:: Extracted material ::

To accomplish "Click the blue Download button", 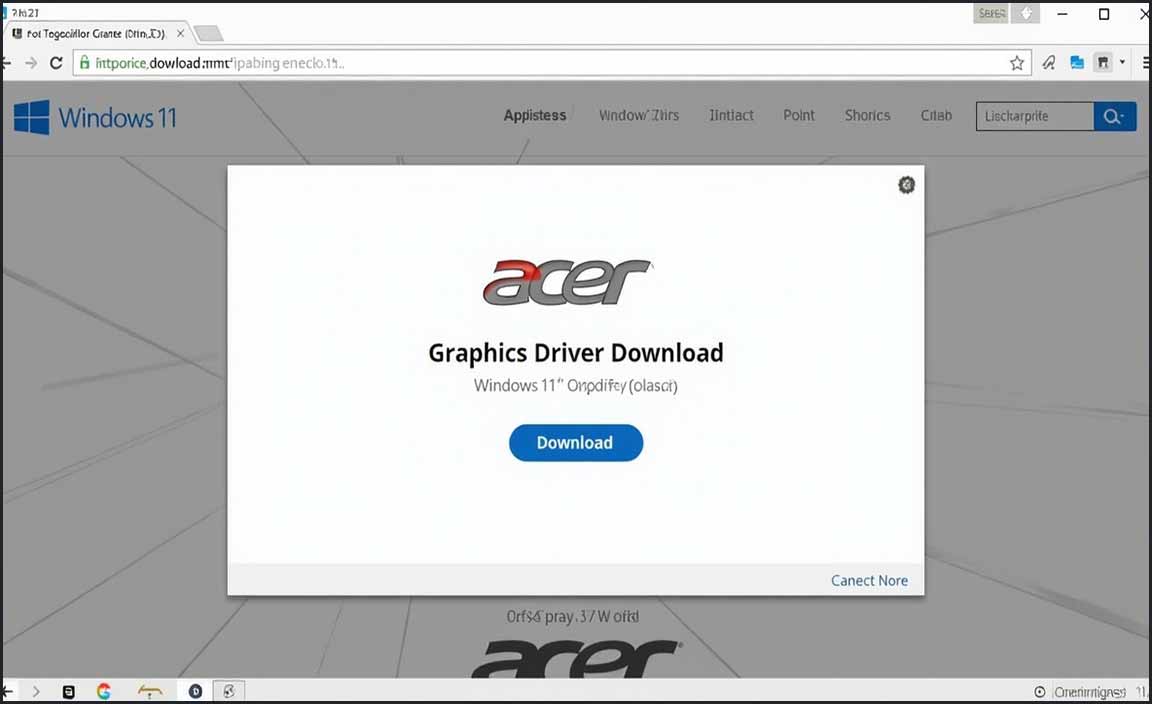I will pos(575,443).
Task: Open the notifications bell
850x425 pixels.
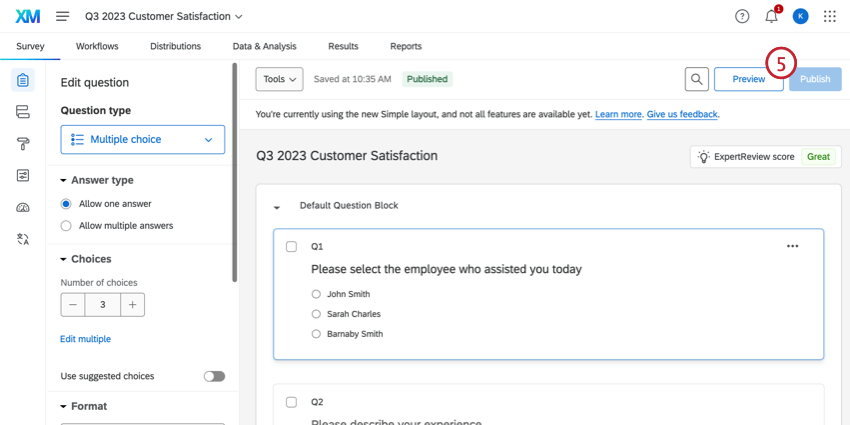Action: pyautogui.click(x=771, y=17)
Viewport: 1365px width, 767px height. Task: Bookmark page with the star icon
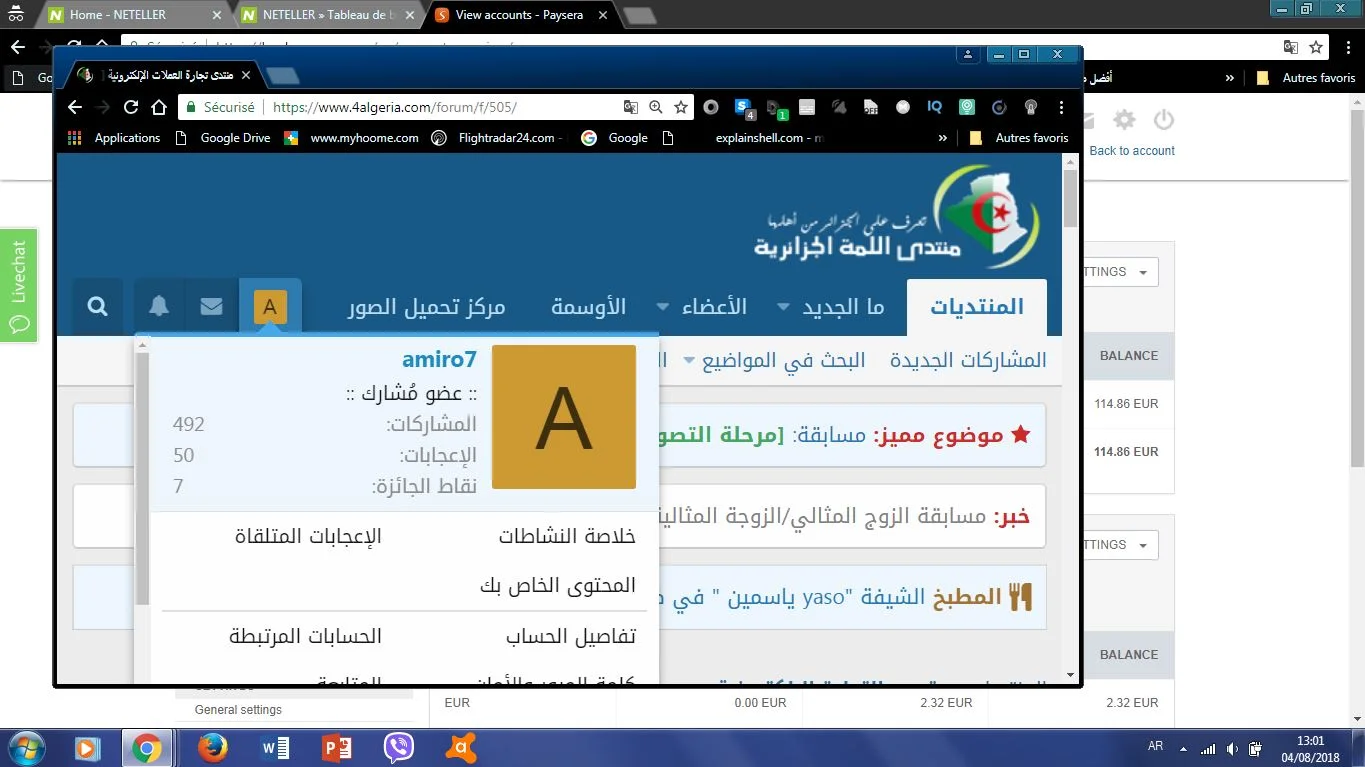click(x=681, y=107)
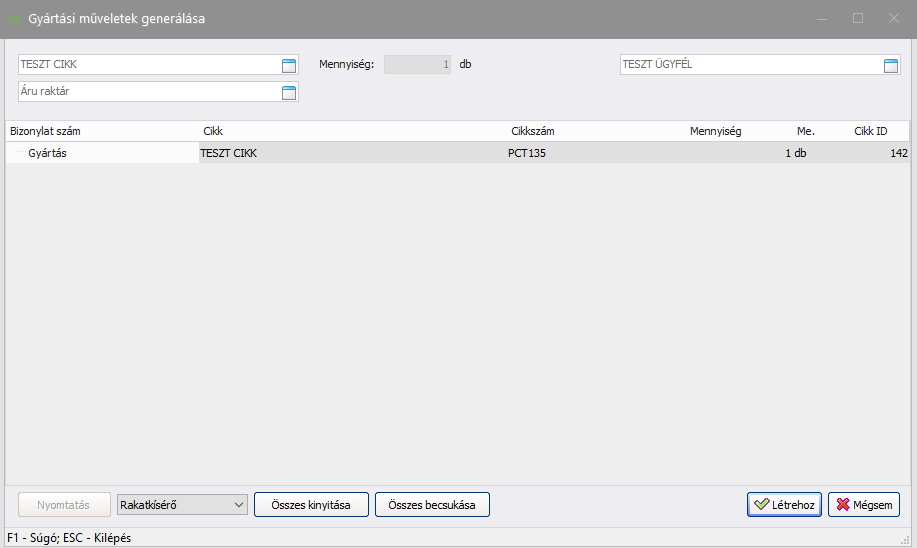This screenshot has width=917, height=548.
Task: Confirm with the Létrehoz button
Action: 784,505
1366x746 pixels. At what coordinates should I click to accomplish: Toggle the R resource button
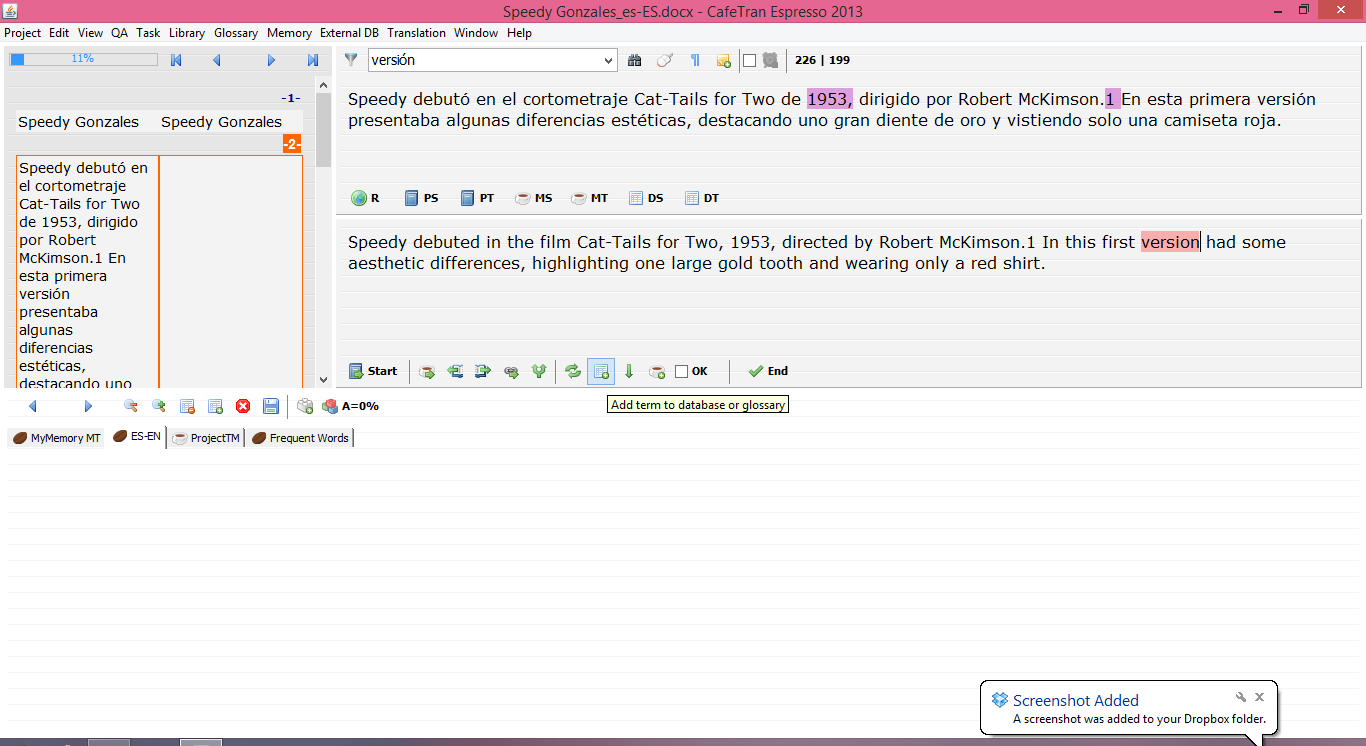[x=365, y=198]
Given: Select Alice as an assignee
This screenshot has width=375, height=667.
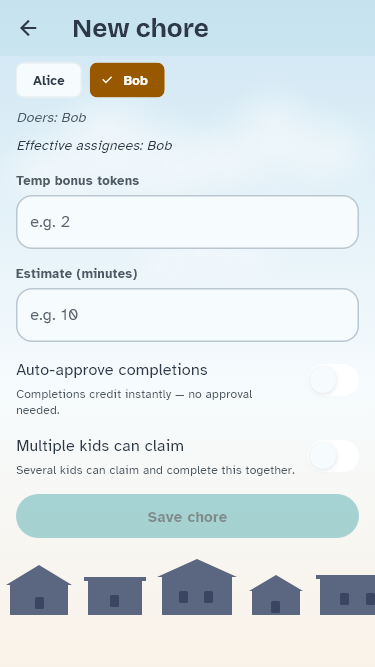Looking at the screenshot, I should click(49, 80).
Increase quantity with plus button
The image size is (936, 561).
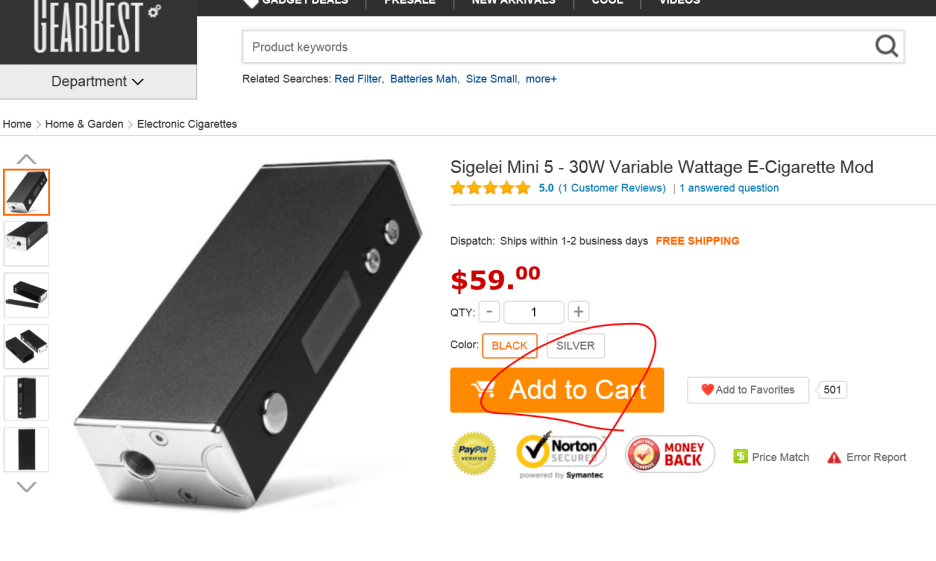(578, 312)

:::

Your copy should hold exactly the lines from the one that contains "This screenshot has width=375, height=667." through the final line of the data, both ends included, and no pictures.

• **Exercise result**:
This screenshot has width=375, height=667.
Looking at the screenshot, I should click(49, 80).
Increase quantity with plus button
The image size is (936, 561).
(578, 312)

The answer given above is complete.